Waveland Woman Tired Of Drainage Problems - WLOX.com - The News for South Mississippi

05/31/05

Waveland Woman Tired Of Drainage Problems

The river that grew in her front yard may be from the weekend rain, but a Waveland woman says the city's drainage system is the root of the problem. And she says she's tried for ten years to get it fixed.

City leaders call it a natural drainage system, vital to keeping flood water moving south. But Stella Williams calls it an eyesore and a health hazard.

"We've got snakes and rodents and I don't know what floating in this water, but then after it all drains out we have standing water and garbage everywhere."

Williams says once the water subsides, she and her husband are left with mounds of trash to clean up.

"Balls, beer bottles, pop bottles, gasoline. These are not ours. These don't come out of our yard. I don't know where this stuff comes from, but it shouldn't be our problem. We shouldn't have to live with it."

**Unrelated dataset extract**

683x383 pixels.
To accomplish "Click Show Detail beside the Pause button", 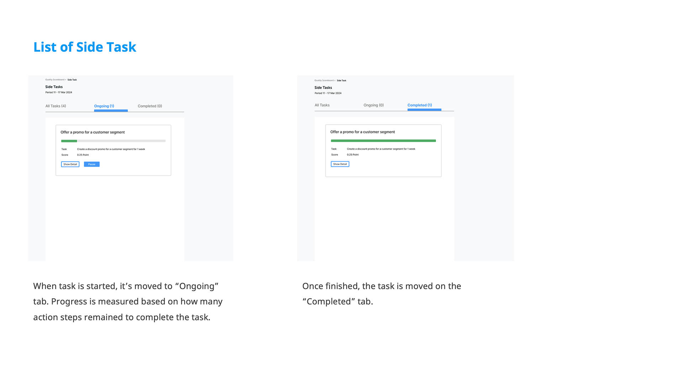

On top of that, Williams says, the ditch is getting larger and is eating away her front yard. Williams says a stump is all that's left of a tree that fell on her house after water compromised the roots.

"Do we have to cut every tree in our yard so that they don't fall on our house? The flooding needs to be addressed. I just want to quit rolling up my pant legs. Have city officials roll up their sleeves and take care of this problem."

Williams believes the drainage pipe that runs underneath Farrar Lane is not big enough. But Mayor Tommy Longo told WLOX News those pipes are fairly new.

"Three and a half years ago, we increased the pipe size from 18 inches to a 36 inch pipe. Any pipe larger than that will create flooding problems for residents on the next street over."

Williams says she just wants the flooding on her street to go away.

"They've come out here. They've looked at the problem after a major flood, promised me the moon and I still don't have any results."

Mayor Longo said the city is working on a comprehensive city drainage plan. Part of that plan could include buying out some of the homes around Farrar Lane with the help of FEMA and the US Army Corps of Engineers.

But it's unlikely Stella Williams' home would be one of them because her home is elevated.